Repeated-batch cultures of baby hamster kidney cell aggregates in stirred vessels

• Published in: Cytotechnology (Dordrecht) Vol. 15; no. 1-3; p. 337
• Main Authors: Moreira, J L, Feliciano, A S, Santana, P C, Cruz, P E, Aunins, J G, Carrondo, M J
• Format: Journal Article
• Language: English
• Published: United States 01.01.1994
• Subjects: Alkaline Phosphatase - biosynthesis; Animals; Cell Adhesion; Cell Aggregation; Cell Division; Cell Line; Cricetinae; Culture Techniques - instrumentation; Culture Techniques - methods; Kidney; Kinetics; Recombinant Proteins - biosynthesis; Time Factors
• ISSN: 0920-9069
• DOI: 10.1007/bf00762409

Natural aggregates of Baby Hamster Kidney cells were grown in stirred vessels operated as repeated-batch cultures during more than 600 hours. Different protocols were applied to passaging different fractions of the initial culture: single cells, large size distributed aggregates and large aggregates.

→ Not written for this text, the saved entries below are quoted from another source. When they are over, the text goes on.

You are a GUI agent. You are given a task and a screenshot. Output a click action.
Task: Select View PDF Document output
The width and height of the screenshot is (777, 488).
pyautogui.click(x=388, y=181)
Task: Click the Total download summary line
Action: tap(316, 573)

When single cells or aggregates with the same size distribution found in culture are used as inoculum, it is possible to maintain semi-continuous cultures during more than 600 hours while keeping cell growth and viability. These results suggest that aggregate culture in large scale might be feasible, since a small scale culture can easily be used as inoculum for larger vessels without noticeable modification of the aggregate characteristics. However, when only the large aggregates are used as inoculum, it was shown that much lower cell concentrations are obtained, cell viability in aggregates dropping to less than 60%. Under this 'selection' procedure, aggregates maintain a constant size, larger than under batch experiments, up to approximately 400 hours; after this time, aggregate size increases to almost twice the size expected from batch cultures.